Der Wochenrückblick deckte auf! Jetzt tadelt MdB Joe Weingarten seine CDU-Kollegin Antje Lezius

Gegenstand des Satirischen Wochenrückblickes war auch die Telefonkonferenz im kleinen Kreis bezüglich Erhalt des Kirner Krankenhauses. Gelesen wurde der Beitrag auch von MdB Joe Weingarten (SPD). Er war not amused über die Vorgehensweise seiner CDU-Kollegin Antje Lezius. Mehr noch: Seine neuerliche Presseerklärung klingt ganz nach beleidigter Leberwurst.
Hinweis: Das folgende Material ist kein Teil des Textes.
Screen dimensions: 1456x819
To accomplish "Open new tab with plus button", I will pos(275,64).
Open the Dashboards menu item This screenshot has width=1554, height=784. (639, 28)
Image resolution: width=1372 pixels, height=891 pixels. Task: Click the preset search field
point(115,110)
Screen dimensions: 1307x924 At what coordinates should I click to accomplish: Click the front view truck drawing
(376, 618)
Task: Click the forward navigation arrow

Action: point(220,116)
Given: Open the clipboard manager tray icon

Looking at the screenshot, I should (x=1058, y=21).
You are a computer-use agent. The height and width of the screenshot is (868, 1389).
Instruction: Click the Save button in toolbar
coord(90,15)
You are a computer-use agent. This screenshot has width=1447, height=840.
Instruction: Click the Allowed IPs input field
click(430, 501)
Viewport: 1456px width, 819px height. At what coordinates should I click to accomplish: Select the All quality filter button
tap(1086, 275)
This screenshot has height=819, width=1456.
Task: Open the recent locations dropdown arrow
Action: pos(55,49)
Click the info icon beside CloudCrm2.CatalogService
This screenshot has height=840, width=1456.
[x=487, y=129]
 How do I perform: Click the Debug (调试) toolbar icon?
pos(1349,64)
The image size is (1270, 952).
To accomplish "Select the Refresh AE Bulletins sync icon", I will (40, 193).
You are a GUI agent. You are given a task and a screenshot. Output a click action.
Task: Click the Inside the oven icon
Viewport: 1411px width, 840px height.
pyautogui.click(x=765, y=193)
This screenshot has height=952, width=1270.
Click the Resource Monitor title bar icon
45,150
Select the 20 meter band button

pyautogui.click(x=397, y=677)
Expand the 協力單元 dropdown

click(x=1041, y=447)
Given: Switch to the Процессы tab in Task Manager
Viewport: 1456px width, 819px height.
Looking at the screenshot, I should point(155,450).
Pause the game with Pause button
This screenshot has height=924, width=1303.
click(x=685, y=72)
Keine Frage, Weingarten schmollt. Zurecht oder zu Unrecht? Nun, das möge jeder für sich selbst entscheiden. Fakt ist, das Kirner Krankenhaus weckt wieder das Interesse der Politik, und dies, abseits der alles überlagerten Corona-Krise. Gut so.  

Weingarten: „Jetzt habe ich aus den Medien erfahren, dass aus dem gemeinsamen Schreiben, das die CDU-Bundestagsabgeordnete Antje Lezius und ich an Bundesgesundheitsminister Spahn gerichtet hatte, eine – ergebnislose – Telefonkonferenz der Bürgerinitiative zur Erhaltung des Kirner Krankenhauses mit dem Parlamentarischen Staatssekretär im Bundesgesundheitsministerium Dr. Thomas Gebhardt folgte. Ich wusste weder von dem Termin noch bin ich dazu eingeladen worden. Auf meine Nachfrage hat mir Antje Lezius erklärt, auch dies sei ein „Versehen“ gewesen, sie habe nicht daran gedacht, mich einzuladen. Die CDU-Verantwortlichen leiden in Sachen Kirner Krankenhaus anscheinend unter dauerhafter Vergesslichkeit oder Scheinheiligkeit – beides wäre schlimm. Ich fordere die CDU auf, dafür zu sorgen, dass diese parteipolitischen Spiele aufhören. Die Zukunft de Kirner Krankenhauses ist viel zu ernst, um sie immer wieder vor den eigenen politischen Karren zu spannen.“

Scheinbar herrscht zwischen unseren beiden politischen Vertretern in Berlin Redebedarf. Nicht nur in dieser Angelegenheit Lezius oder Weingarten? Oder beide zusammen? Wer von den beiden hat denn nun die 20 000 Euro für die Sanierung der Klosterkirche Mariä Himmelfahrt in Paffen-Schwabenheim losgeeist? Beide beanspruchen das Lob für sich. Politiker-Geplänkel um die beste Position und Vorreiterrolle braucht es nicht im Bestreben das Kirner Krankenhaus dauerhaft zu erhalten. In dieser Angelegenheit wäre parteiübergreifender Zusammenhalt gewiss zielführender.